### Requirements
(1) In the speaker series article, switch "presentations" to "talks" and write out everything from "The 10- or 20-minute" down to "Prince Charles Theatre.".
(2) Translate this sentence from the speaker series article into Spanish: "On Saturday, the lineup begins at 11 a.m. with Tamara Movold discussing Red Circle Catering, a new vegan catering company."

[start of Document text]

As part of the Creston Valley Home and Garden Show on April 12 and 13, the Creston Valley Food Action Coalition has organized a speaker series that will run both days.

“One of the mandates of the food action coalition is education and community outreach, particularly around food and growing issues,” said Nadine Ben-Rabha, the FAC member who organized the lineup. “That’s the part I’m most passionate about.”

The 10- or 20-minute presentations will be held in the Creston Curling Centre, where the Creston Valley Quilters Guild will also be presenting its 30th anniversary show. All of them are food and growing related, with the exception of a segment by the curling centre on Saturday afternoon, which will be followed by Footlighters Theatre Society presenting songs from the musical Annie, which plays its final performance that night at Prince Charles Theatre.

Cassandra Viers will start the series on Friday at 3 p.m. by talking about seed saving, and repeat her presentation on Saturday. Food action coalition president Len Parkin will follow, speaking about food security, and answering questions from the audience. At 5, Creston Valley Farmers’ Market manager Martha Boland will explain the benefits of the markets for both vendors and customers. Ben-Rabha, whose family runs Kootenay Meadows Farm (formerly Kootenay Alpine Cheese) in Lister, will discuss cheese making and on-farm milk bottling at 6, followed at 7 by Roy Lawrence speaking about the community supported agriculture grain project.

On Saturday, the lineup begins at 11 a.m. with Tamara Movold discussing Red Circle Catering, a new vegan catering company. Carolne Martin will follow at noon with a presentation about the Cherrybrook Farms family tree membership program, and Jen Comer of King Creek Farm will make a presentation on beekeeping at 1 p.m. The curling centre and Footlighters will be onstage between 2 and 3, when Cassandra Viers will repeat her discussion on seed saving.

Ben-Rabha is most looking forward to the Friday night presentation by College of the Rockies greenhouse co-ordinator Nigel Francis about the Dan McMurray Community Seed Bank, a collection of heirloom tomato seeds named for its creator and donor.

“He had an absolutely unparalleled tomato collection — thousands of varieties of heritage tomatoes,” said Ben-Rabha. “Several of them are endangered, and quite a number are considered extremely rare, so they’re trying to generate interest and awareness, because you need people to grow them.”

[end of Document text]
[start of Data segment]

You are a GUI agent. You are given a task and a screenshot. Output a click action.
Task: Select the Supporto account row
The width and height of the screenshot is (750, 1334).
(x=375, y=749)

[end of Data segment]

### Answers in order
(1)
The 10- or 20-minute talks will be held in the Creston Curling Centre, where the Creston Valley Quilters Guild will also be presenting its 30th anniversary show. All of them are food and growing related, with the exception of a segment by the curling centre on Saturday afternoon, which will be followed by Footlighters Theatre Society presenting songs from the musical Annie, which plays its final performance that night at Prince Charles Theatre.

(2) El sábado, el programa comienza a las 11 a. m. con Tamara Movold, que hablará sobre Red Circle Catering, una nueva empresa de catering vegano.